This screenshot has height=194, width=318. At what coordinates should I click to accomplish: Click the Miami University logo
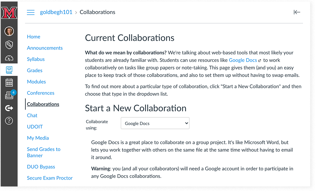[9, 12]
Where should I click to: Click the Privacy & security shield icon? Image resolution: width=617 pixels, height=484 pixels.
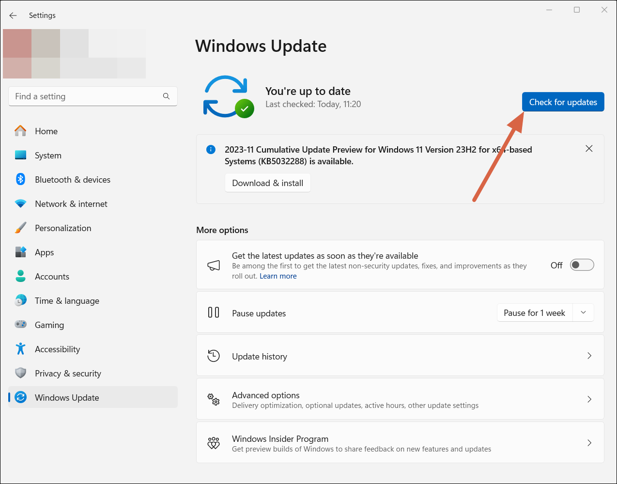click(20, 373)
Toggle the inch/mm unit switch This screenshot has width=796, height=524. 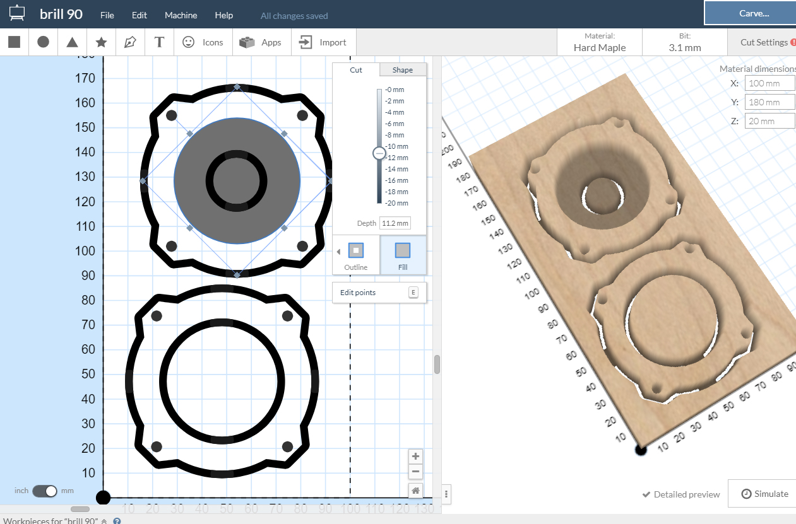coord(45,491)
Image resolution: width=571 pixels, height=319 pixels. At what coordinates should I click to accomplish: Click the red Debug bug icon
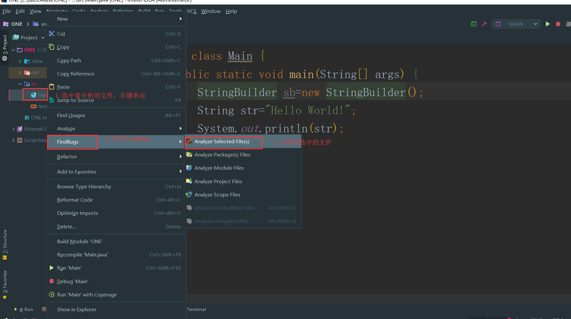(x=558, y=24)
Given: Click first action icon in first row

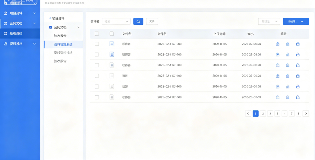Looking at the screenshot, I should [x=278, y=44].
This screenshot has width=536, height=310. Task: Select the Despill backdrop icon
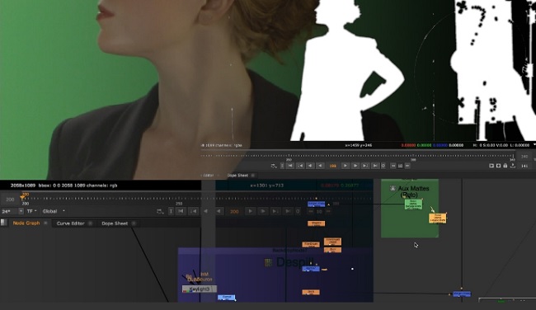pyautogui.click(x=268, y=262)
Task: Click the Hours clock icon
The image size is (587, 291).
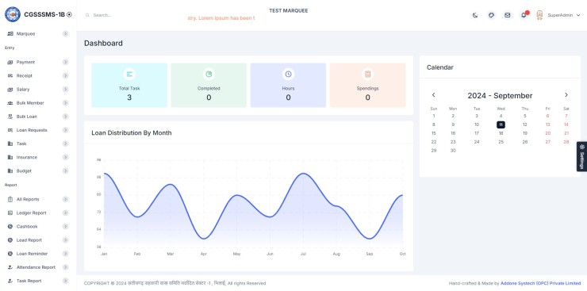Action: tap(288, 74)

* * *

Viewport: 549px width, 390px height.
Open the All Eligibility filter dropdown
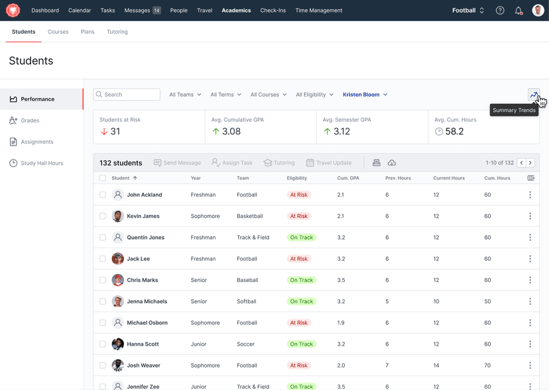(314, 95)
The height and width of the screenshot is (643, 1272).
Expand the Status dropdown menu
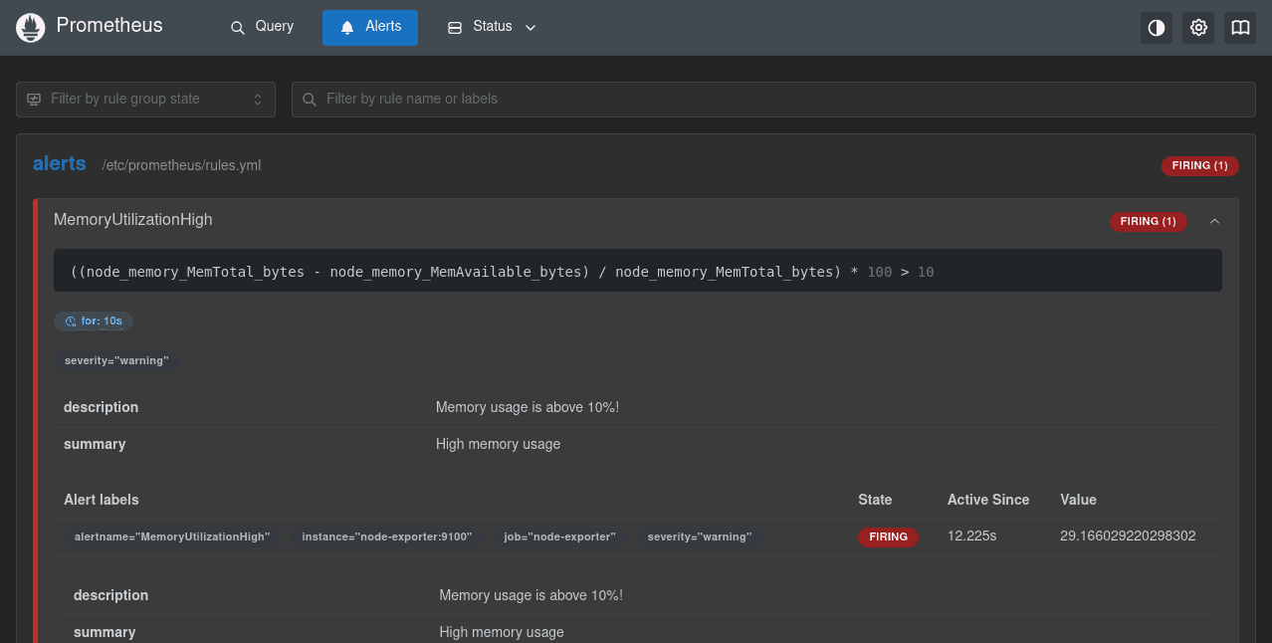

--

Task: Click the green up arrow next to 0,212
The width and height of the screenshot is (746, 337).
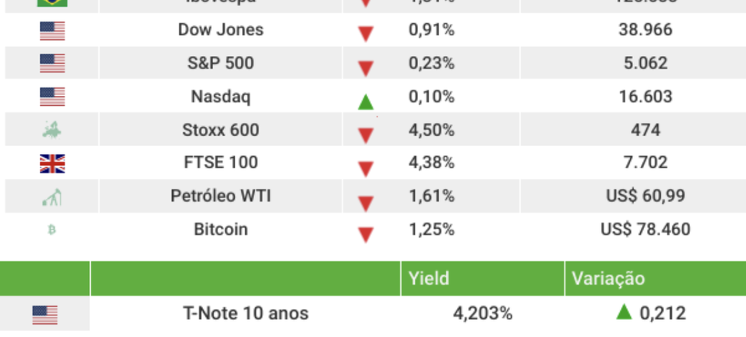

Problem description - Look back at the data above, then output exactly the lines from the line holding "Open the All Eligibility filter dropdown" up to and including the line holding "Expand the Status dropdown menu". Leave out the pictures.

Response to this exercise -
Open the All Eligibility filter dropdown
(314, 95)
The height and width of the screenshot is (643, 1272).
Expand the Status dropdown menu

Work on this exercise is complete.